“Our results suggest that a relatively straightforward preventative health program that provides nutritional supplementation may have the potential to reduce the risk of diabetes and improve glycemic status in individuals at risk,” said of the authors.
As part of the study, the researchers observed 1,000 participants who were at high risk of developing diabetes. One group received vitamin D drops (1,000 IU/drop) plus a limited multivitamin. Another group received the vitamin D drops with a more extensive multivitamin that contained more minerals and omega-3 fatty acids. The last group acted as a control and was not given any sort of diet supplement. The team saw that those who took the vitamin D drops had better blood sugar levels over 12 months. However, it was only the group that received the vitamin D drops along with the omega-3 tablets that had a significant reduction in glycated hemoglobin (HbA1c) levels, which is the marker of long-term presence of excess glucose in the blood. This group likewise showed a dramatic reduction in high-sensitivity C reactive protein (hs-CRP) which is a marker for inflammation.
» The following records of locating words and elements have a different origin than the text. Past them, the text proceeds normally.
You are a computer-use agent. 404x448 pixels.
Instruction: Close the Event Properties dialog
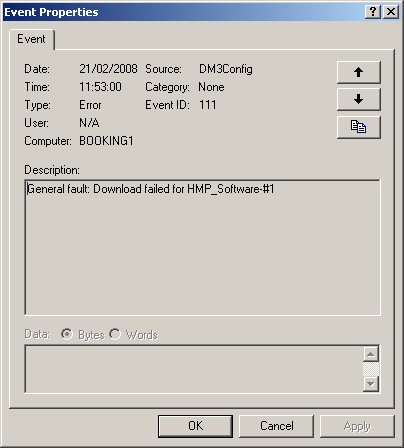click(x=391, y=12)
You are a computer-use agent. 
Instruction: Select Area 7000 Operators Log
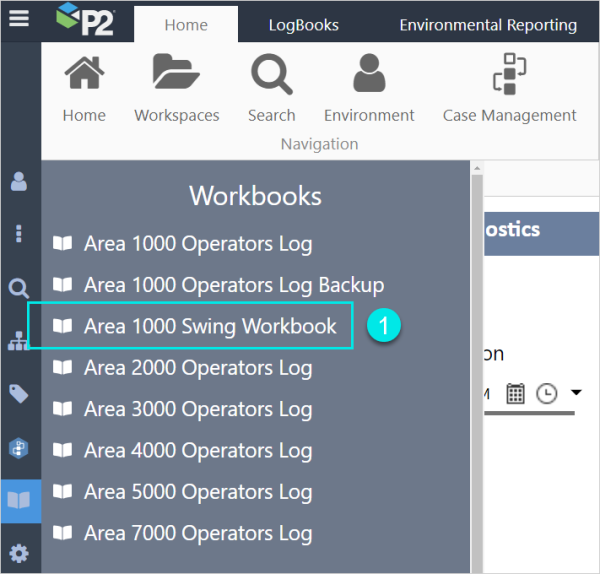coord(197,533)
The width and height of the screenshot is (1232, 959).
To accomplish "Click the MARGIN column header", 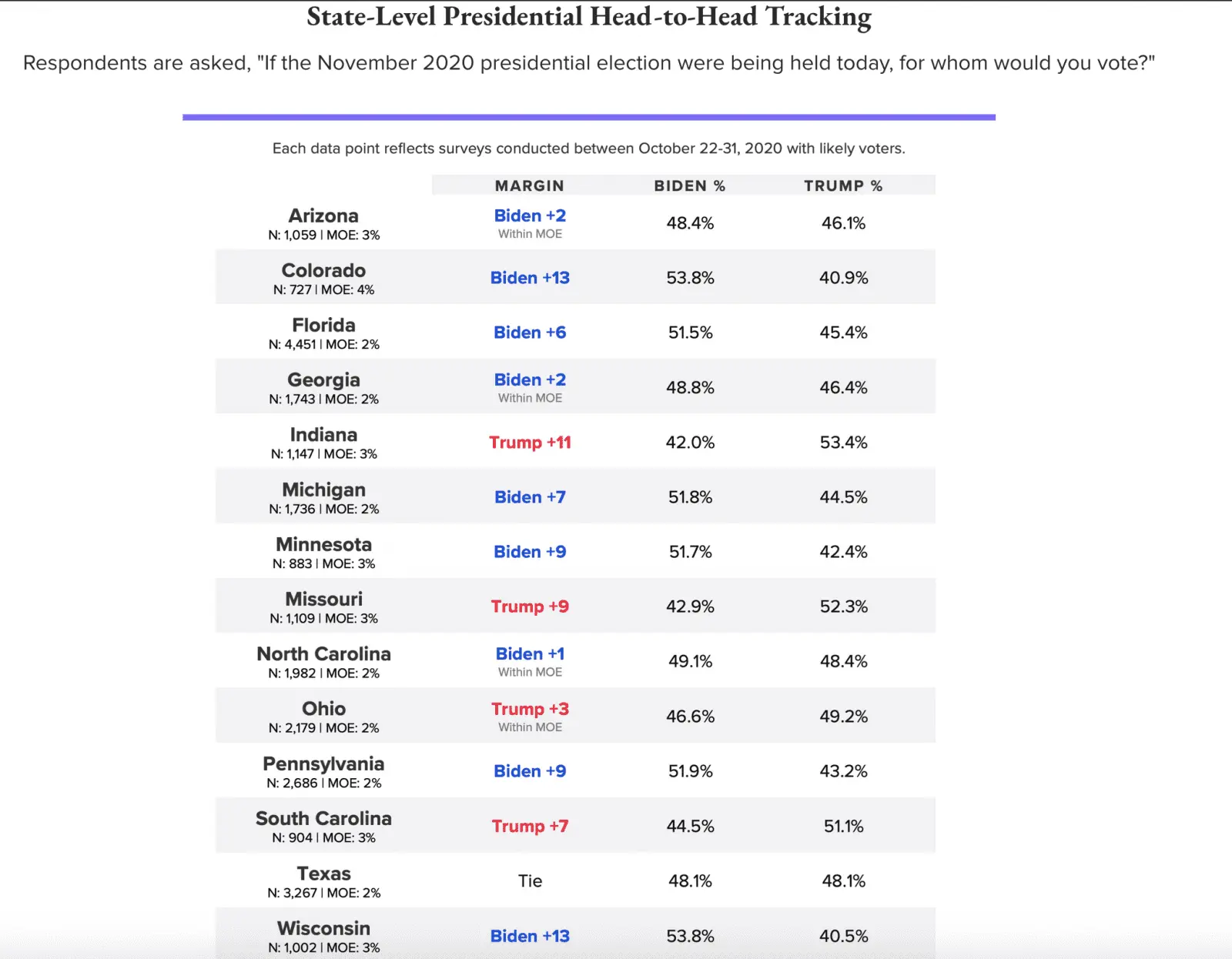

The researchers say that while the results of their study needed a year for any observable effects to be noted, nutrient supplementation regimes should be strongly considered by anyone who is pre-diabetic.
As they concluded, “Vitamin D combined with other nutrients was associated with a reduced risk of progression to diabetes and with an increased rate of reversion to normoglycemia in high risk participants.”
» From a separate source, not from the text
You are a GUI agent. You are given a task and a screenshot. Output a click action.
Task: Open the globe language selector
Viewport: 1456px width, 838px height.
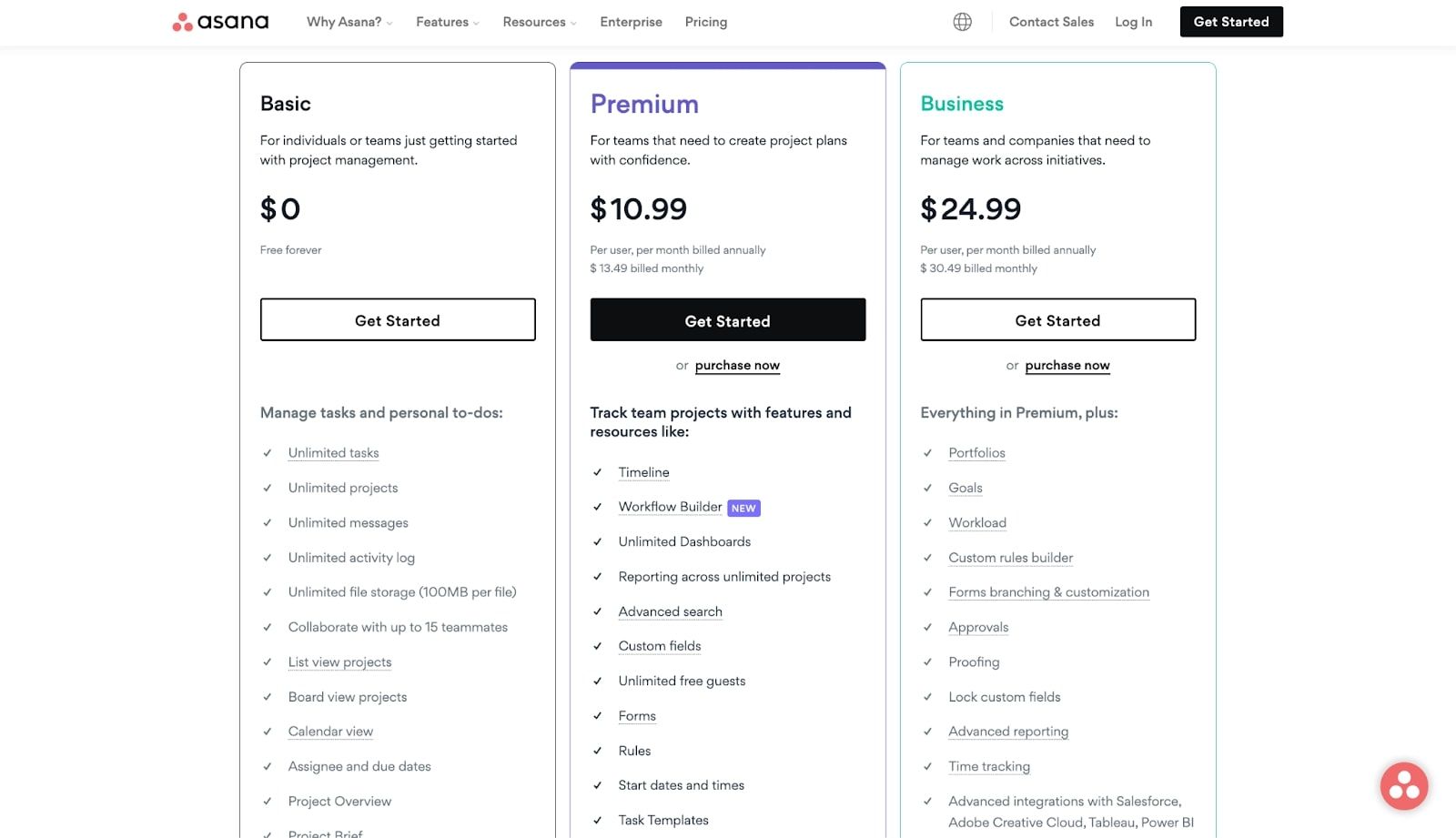(962, 22)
Conventional treatment for diabetes and pre-diabetes involves expensive medicines. These are to be taken all throughout your life and you are merely told to “live” with the condition. That said, some people with type-2 diabetes have successfully defied the odds by completely curing their condition by supplementing their diet with vitamin D.
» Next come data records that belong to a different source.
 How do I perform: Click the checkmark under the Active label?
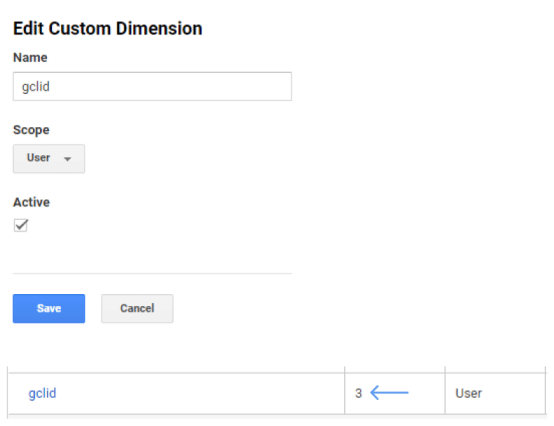[x=21, y=225]
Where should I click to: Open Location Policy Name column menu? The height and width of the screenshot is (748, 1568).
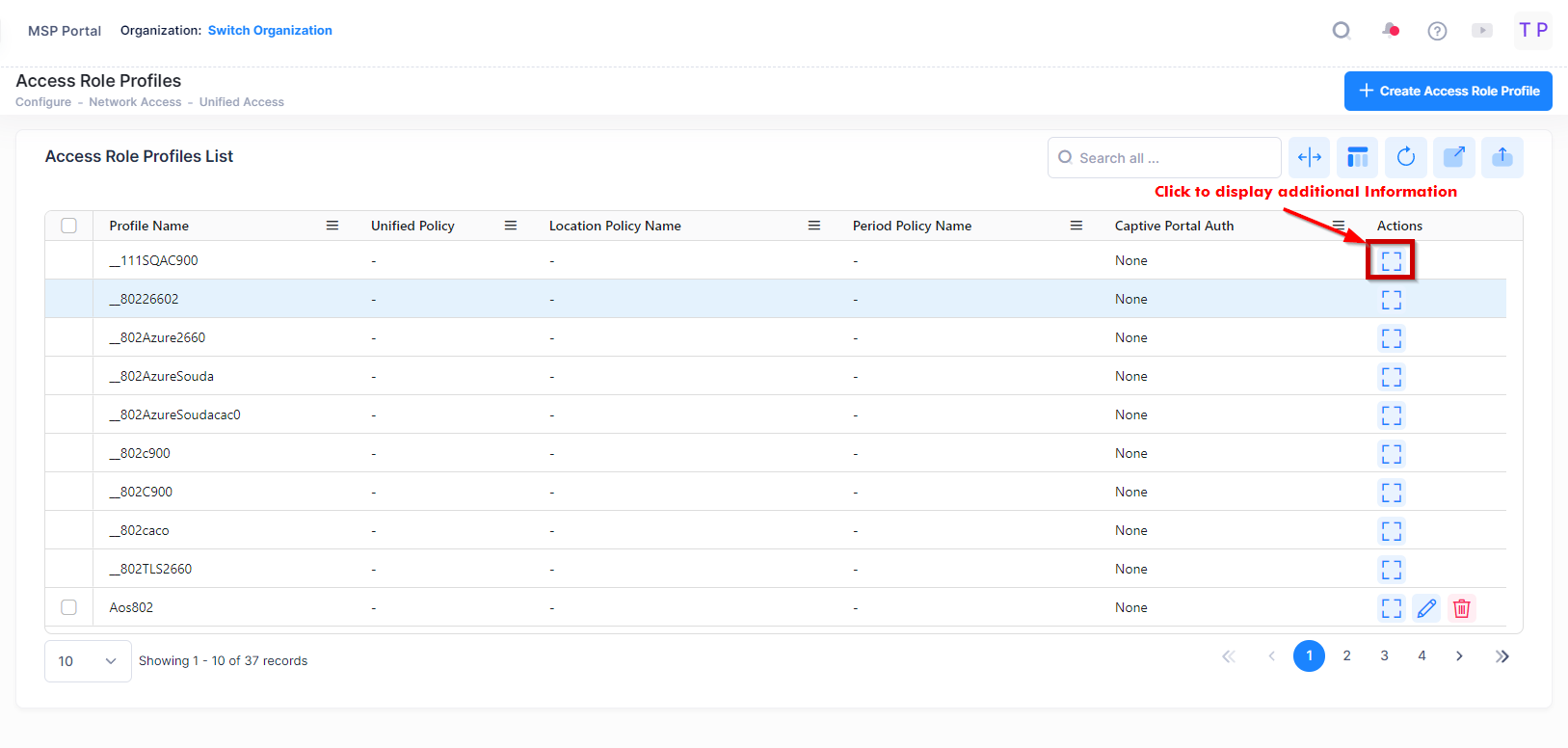click(814, 226)
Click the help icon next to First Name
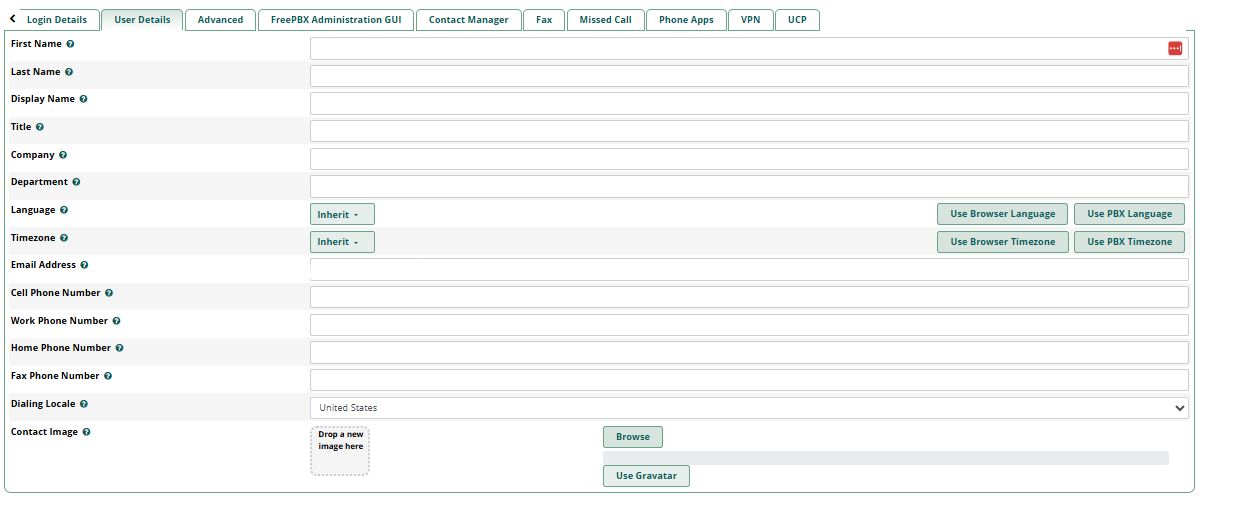 (x=70, y=44)
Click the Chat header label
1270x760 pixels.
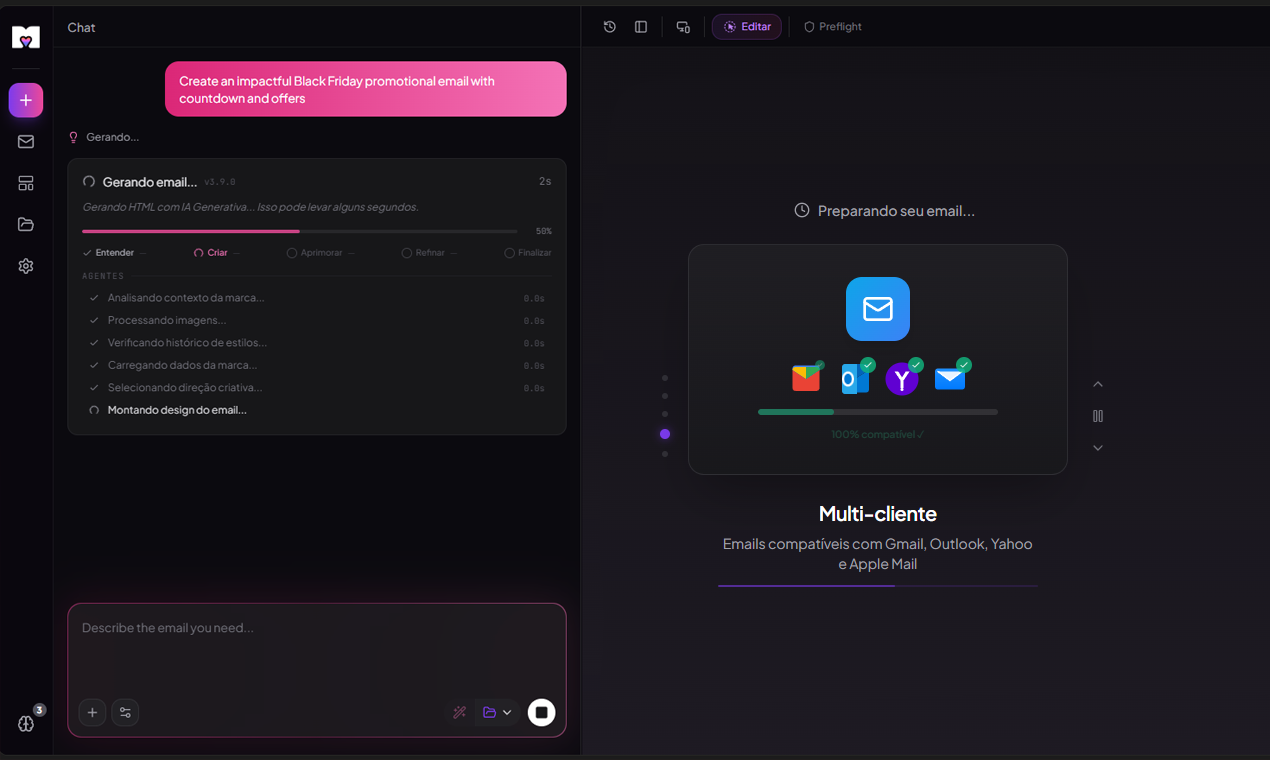point(81,27)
Several studies have suggested that people with low levels of vitamin D are at a higher risk of developing diabetes later on in life. Similarly, those who take high doses of vitamin D when pre-diabetic are able to have normal blood sugar levels after several months. Doctors are still unsure how vitamin D works in preventing or treating diabetes but have hypothesized that vitamin D plays a role in the pancreatic beta-cell function. This is responsible for how your insulin is managed and how likely your body is to become inflamed, two key elements in the development of diabetes.
On the same level, omega-3 acids increase insulin sensitivity. Scores of studies have been made recently that conclude the efficacy of omega-3 as a safe and useful diabetes treatment. The best way to get your necessary intake of omega-3 is to eat more fatty fish such as sardines and herring. You may also buy omega-3 supplements from a trusted source.